The pauses and other intonational variations in human speech often have
great bearing on the meaning of the speech and are, thus, quite important.
For example, with respect to intonational phrasing, the sentence "The
child isn't screaming because he is sick" spoken as a single intonational
phrase may lead the listener to infer that the child is, in fact,
screaming, but not because he is sick. However, if the same sentence is
spoken as two intonational phrases with an intonational phrase boundary
between "screaming" and "because," (i.e., "The child isn't screaming,
because he is sick") the listener is likely to infer that the child is not
screaming, and the reason is that he is sick.
Assigning intonational phrasing has previously been carried out using one
of at least five methods. The first four methods have an accuracy of about
65 to 75 percent when tested against human performance (e.g., where a
speaker would have paused/not paused). The fifth method has a higher
degree of accuracy than the first four methods (about 90 percent) but
takes a long time to carry out the analysis.
A first method is to assign intonational phrase boundaries in all places
where the input text contains punctuation internal to a sentence (i.e., a
comma, colon, or semi-colon, but not a period). This method has many
shortcomings. For example, not every punctuation internal to the sentence
should be assigned an intonational phrase boundary.
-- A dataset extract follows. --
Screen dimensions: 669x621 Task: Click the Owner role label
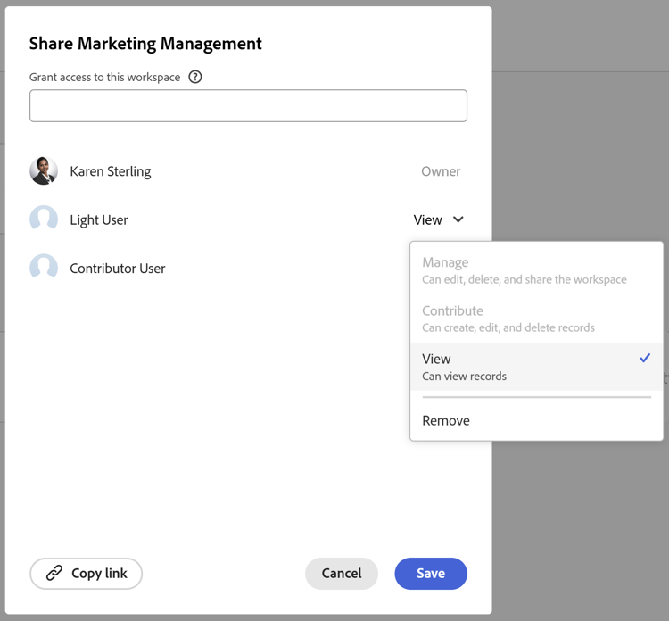point(441,171)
Thus, there should not
be an intonational phrase boundary between "Rock" and "Arkansas" in the
phrase "Little Rock, Arkansas." Another shortcoming is that when speech is
read by a person, the person typically assigns intonational phrase
boundaries to places other than internal punctuation marks in the speech.
A second method is to assign intonational phrase boundaries before or after
certain key words such as "and," "today," "now," "when," "that," or "but."
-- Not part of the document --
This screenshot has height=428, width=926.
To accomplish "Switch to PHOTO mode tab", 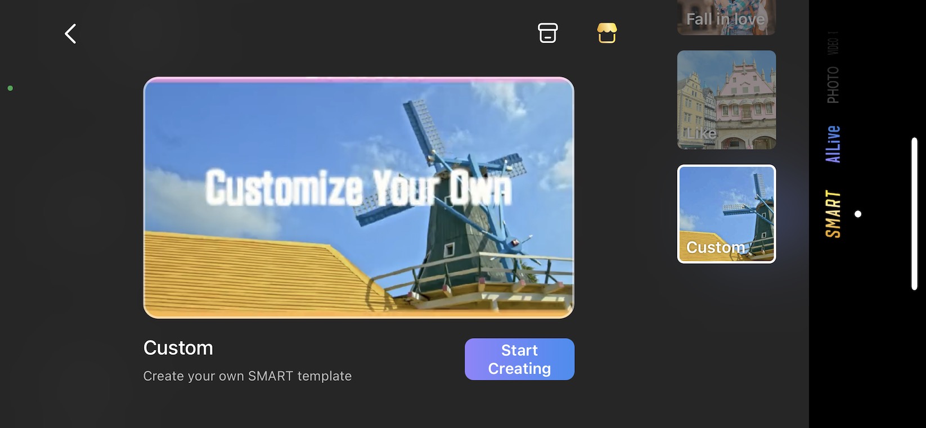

For example, if the word "and" is used to join two independent clauses
(e.g. "I like apples and I like oranges"), assignment of an intonational
phrase boundary (e.g., between "apples" and "and") is often appropriate.
However, if the word "and" is used to join two nouns (e.g., "I like apples
and oranges"), assignment of an intonational phrase boundary (e.g.,
between "apples" and "and") is often inappropriate. Further, in a sentence
like "I take the `nuts and bolts` approach," the assignment of an
intonational phrase boundary between "nuts" and "and" would clearly be
inappropriate.
A third method combines the first two methods. The shortcomings of these
types of methods are apparent from the examples cited above.
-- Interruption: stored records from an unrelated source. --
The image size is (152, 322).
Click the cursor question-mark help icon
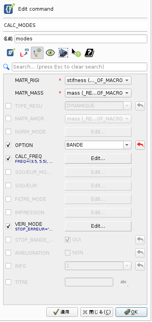pyautogui.click(x=76, y=53)
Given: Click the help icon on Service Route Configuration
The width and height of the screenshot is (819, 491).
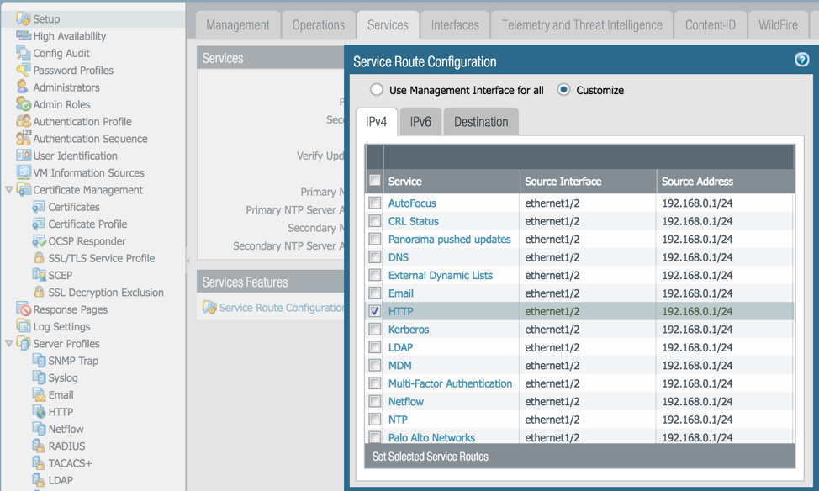Looking at the screenshot, I should pos(801,60).
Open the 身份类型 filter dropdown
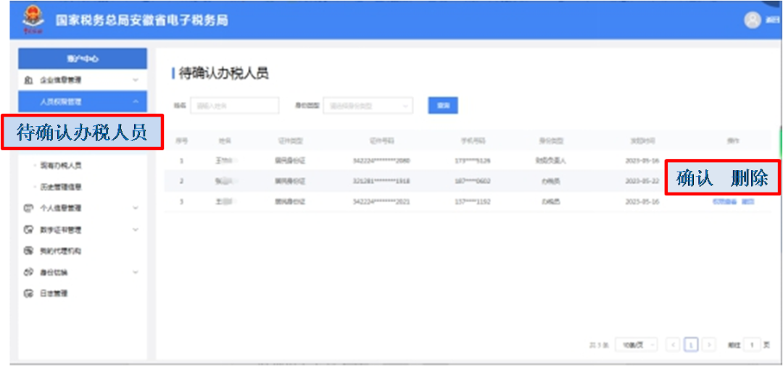The height and width of the screenshot is (367, 783). (368, 106)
A fourth method has been used primarily for the assignment of intonational
phrase boundaries for TTS systems whose input is restricted by its
application or domain (e.g., names and addresses, stock market quotes, etc
. . .). This method has generally involved using a sentence or syntactic
parser, the goal of which is to break up a sentence into subjects, verbs,
objects, complements, etc. . . . Syntactic parsers have shortcomings for
use in the assignment of intonational phrase boundaries in that the
relationship between intonational phrase boundaries and syntactic
structure has yet to be clearly established. Therefore, this method often
assigns phrase boundaries incorrectly. Another shortcoming of syntactic
parsers is their speed (or lack thereof), or inability to run in real
time. A further shortcoming is the amount of memory needed for their use.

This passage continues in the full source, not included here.